[Opening Supplied text section]
Why liberals should oppose Chuck Hagel

At the New Republic, David Greenberg explains why liberals are making a mistake by supporting Chuck Hagel for Defense Secretary.
The reasons why liberals should oppose Hagel are numerous. In the senate, he failed to distinguish himself except as John McCain’s Mini-Me (before Lindsay Graham assumed the role), a fairly conventional Republican who curried favor with the news media by striking a few maverick poses. Notoriously, he made an obnoxious reference to James Hormel, a Clinton-era ambassadorial nominee, as “aggressively gay” (Hagel apologized the other day, but Hormel remains unpersuaded). Then, too, it’s high time that Democrats stopped perpetuating the myth that they need a Republican to Defense to afford them certification as tough on national security.
Franklin Roosevelt, seeking bipartisan unity in a time of world war, might be forgiven for appointing the eminent Henry L. Stimson as Secretary of War, and the subsequent choices of Robert McNamara, William Cohen, and Bob Gates can also be rationalized (OK, maybe not McNamara). But after an election campaign in which the Democrat was widely deemed to be far more proficient in foreign policy than his Republican rival, the decision to award this seat, of all Cabinet positions, to the opposition is especially foolhardy. Put Hagel at Veterans Affairs if you must. 
Of course, none of these is the reason that the GOP foreign policy establishment has thrown obstacles in front of Hagel—or bestowed laurels upon Flournoy. The real reason, or the main reason, is that despite approving the Iraq War authorization in 2002, Hagel later broke with Bush and the GOP on the thrust of their Middle East policy, including their continued hawkishness on the Iraq war, their hard line against Iran and Hamas, and their staunch support for Israel. Simply put, Hagel’s stated positions on Iran, Israel, and other key issues deeply worry many Republicans. (They also trouble no small number of liberal Democrats, including me.)
Conservatives have thus come to oppose Hagel for the most sincere of reasons while promoting Flournoy for deeply cynical, if not perverse, ones. In contrast, many on the left have come to cheerlead for Hagel for an even more cynical and more perverse reason: the nature of his enemies.
[Closing Supplied text section]
[Opening Provided data section]
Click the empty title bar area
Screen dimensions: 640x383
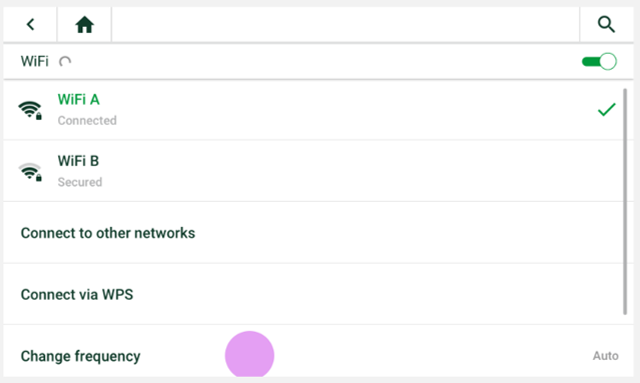[345, 24]
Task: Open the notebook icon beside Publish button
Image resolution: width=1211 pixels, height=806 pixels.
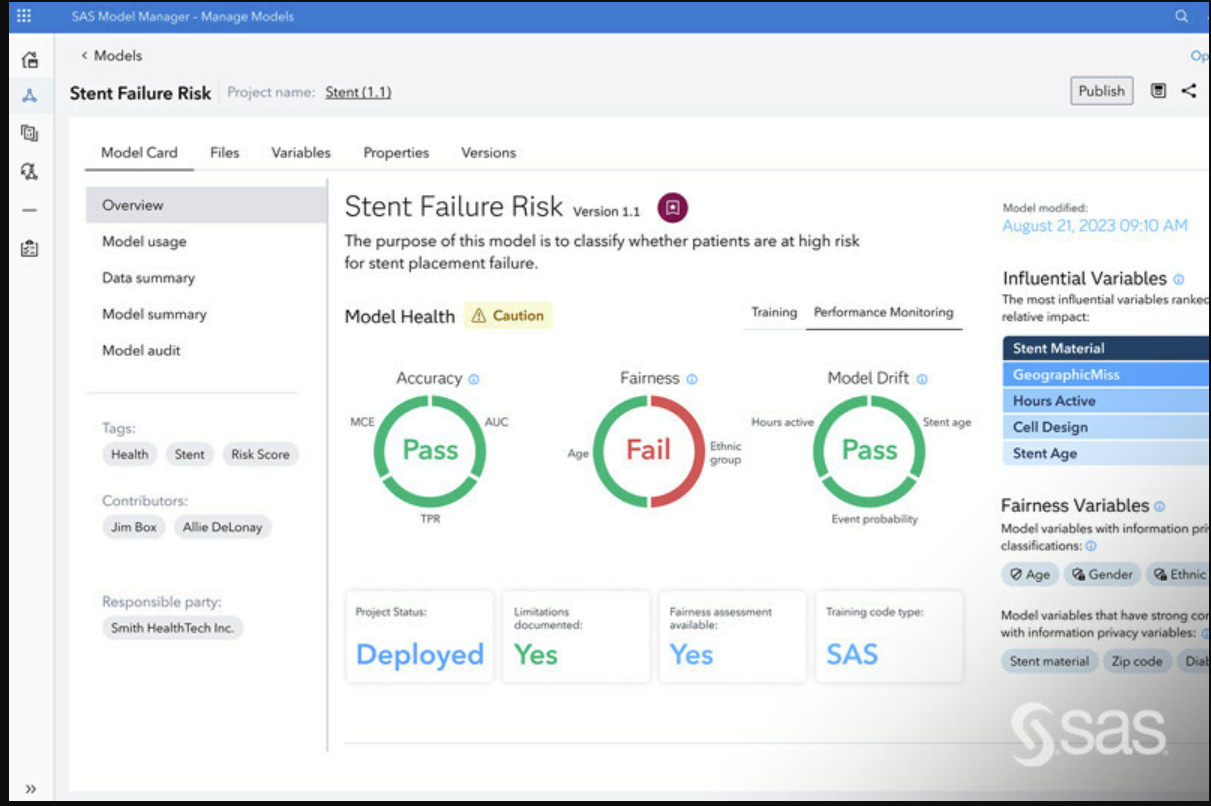Action: coord(1160,90)
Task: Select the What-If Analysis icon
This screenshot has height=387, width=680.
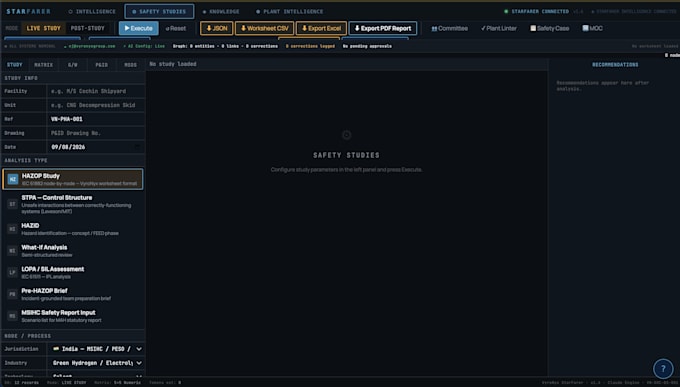Action: (13, 251)
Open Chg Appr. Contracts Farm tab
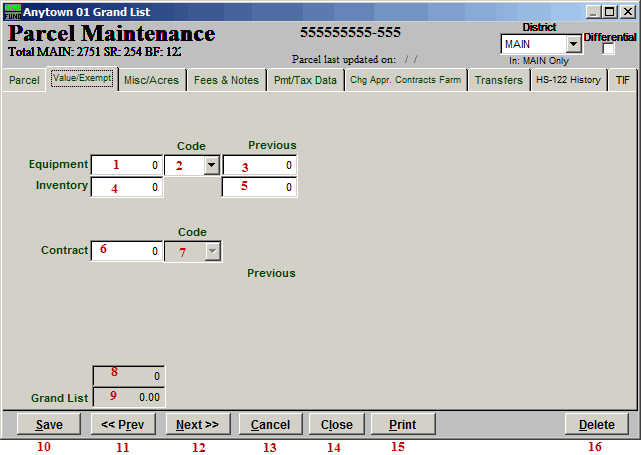Screen dimensions: 641x455 pos(405,81)
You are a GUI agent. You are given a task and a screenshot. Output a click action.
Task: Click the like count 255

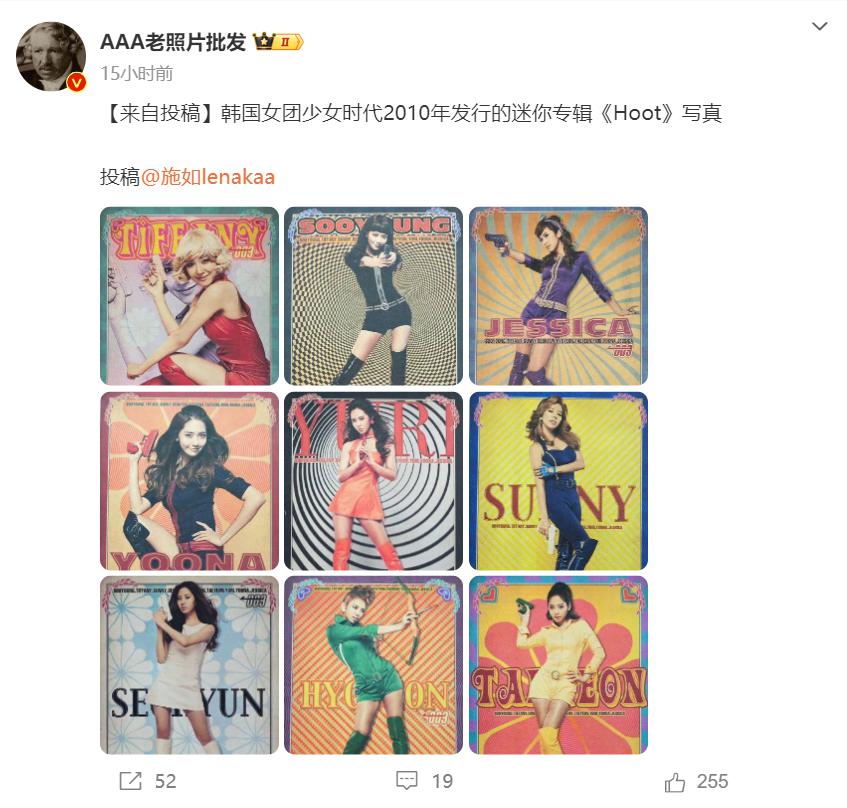[x=712, y=782]
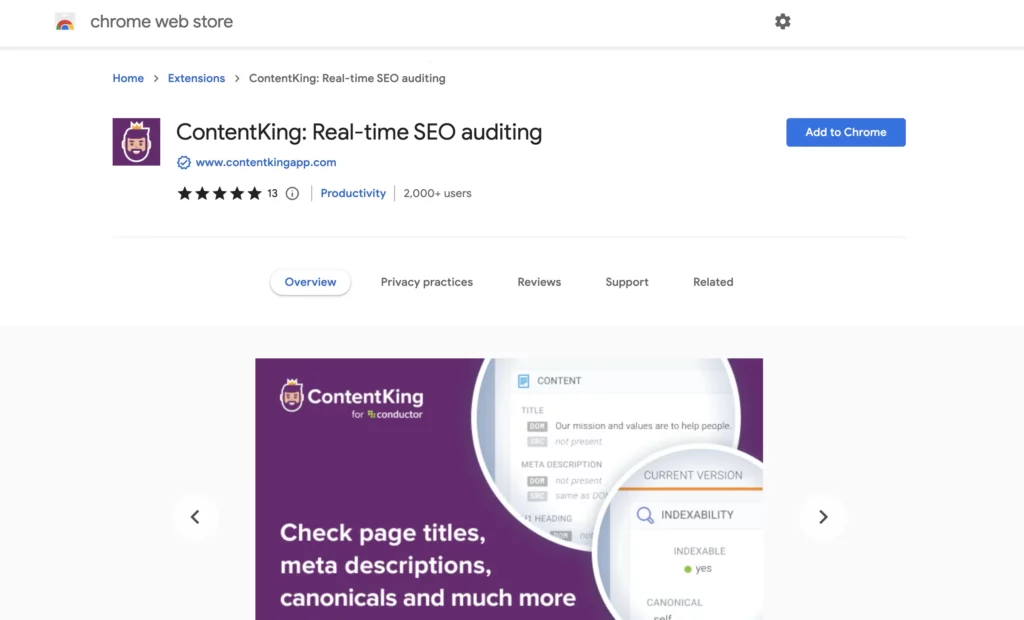The height and width of the screenshot is (620, 1024).
Task: Click the Add to Chrome button
Action: coord(845,131)
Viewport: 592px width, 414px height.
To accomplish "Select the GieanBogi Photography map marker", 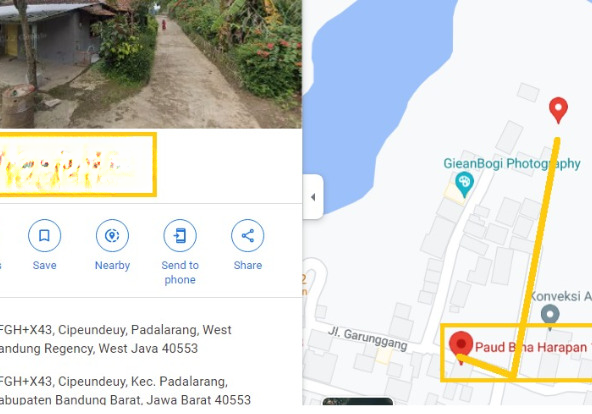I will pos(464,184).
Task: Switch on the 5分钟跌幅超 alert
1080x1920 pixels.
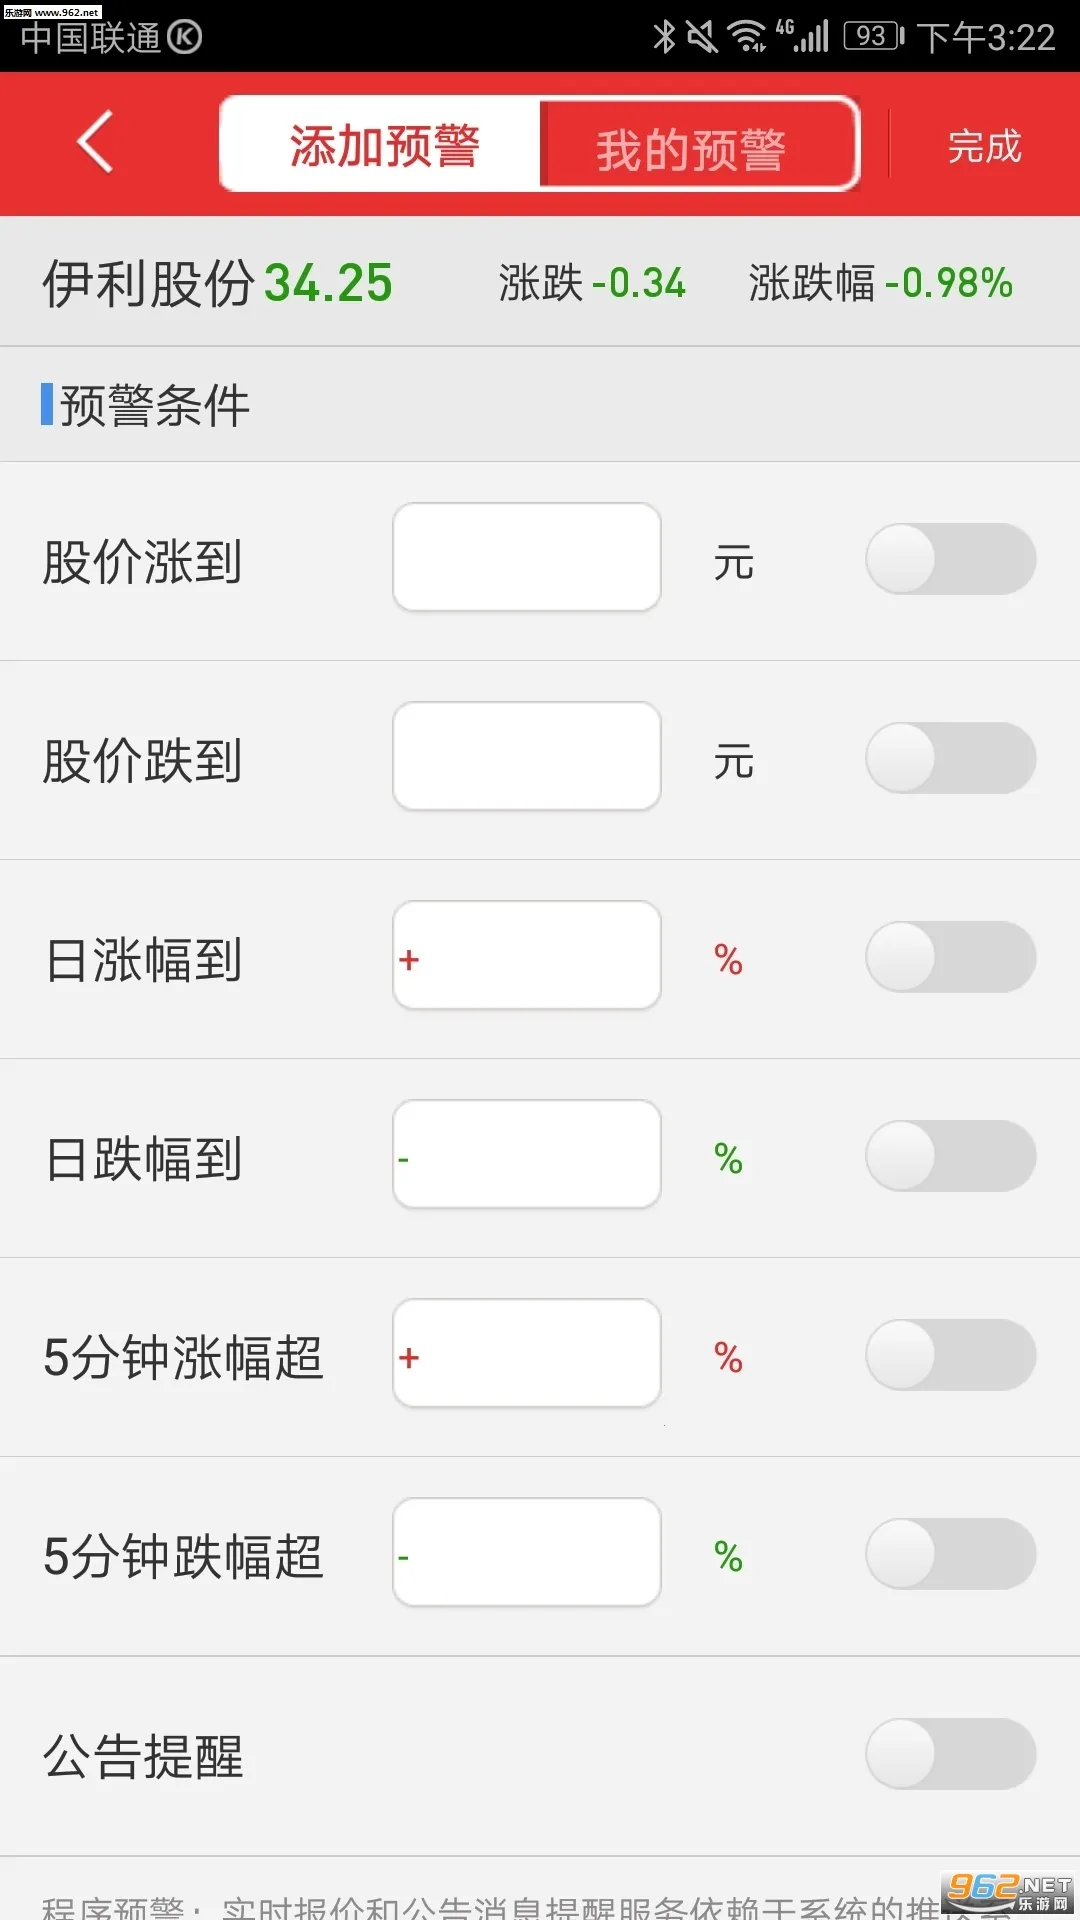Action: pyautogui.click(x=950, y=1554)
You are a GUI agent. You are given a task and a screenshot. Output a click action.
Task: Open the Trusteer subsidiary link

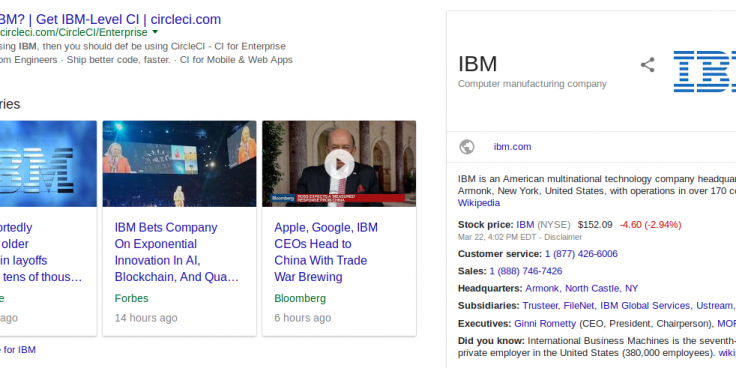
[Closing Provided data section]
Write out the entire text on liberals and Chuck Hagel, word for word.

■ Answer to this task ■
Why liberals should oppose Chuck Hagel

At the New Republic, David Greenberg explains why liberals are making a mistake by supporting Chuck Hagel for Defense Secretary.
The reasons why liberals should oppose Hagel are numerous. In the senate, he failed to distinguish himself except as John McCain’s Mini-Me (before Lindsay Graham assumed the role), a fairly conventional Republican who curried favor with the news media by striking a few maverick poses. Notoriously, he made an obnoxious reference to James Hormel, a Clinton-era ambassadorial nominee, as “aggressively gay” (Hagel apologized the other day, but Hormel remains unpersuaded). Then, too, it’s high time that Democrats stopped perpetuating the myth that they need a Republican to Defense to afford them certification as tough on national security.
Franklin Roosevelt, seeking bipartisan unity in a time of world war, might be forgiven for appointing the eminent Henry L. Stimson as Secretary of War, and the subsequent choices of Robert McNamara, William Cohen, and Bob Gates can also be rationalized (OK, maybe not McNamara). But after an election campaign in which the Democrat was widely deemed to be far more proficient in foreign policy than his Republican rival, the decision to award this seat, of all Cabinet positions, to the opposition is especially foolhardy. Put Hagel at Veterans Affairs if you must. 
Of course, none of these is the reason that the GOP foreign policy establishment has thrown obstacles in front of Hagel—or bestowed laurels upon Flournoy. The real reason, or the main reason, is that despite approving the Iraq War authorization in 2002, Hagel later broke with Bush and the GOP on the thrust of their Middle East policy, including their continued hawkishness on the Iraq war, their hard line against Iran and Hamas, and their staunch support for Israel. Simply put, Hagel’s stated positions on Iran, Israel, and other key issues deeply worry many Republicans. (They also trouble no small number of liberal Democrats, including me.)
Conservatives have thus come to oppose Hagel for the most sincere of reasons while promoting Flournoy for deeply cynical, if not perverse, ones. In contrast, many on the left have come to cheerlead for Hagel for an even more cynical and more perverse reason: the nature of his enemies.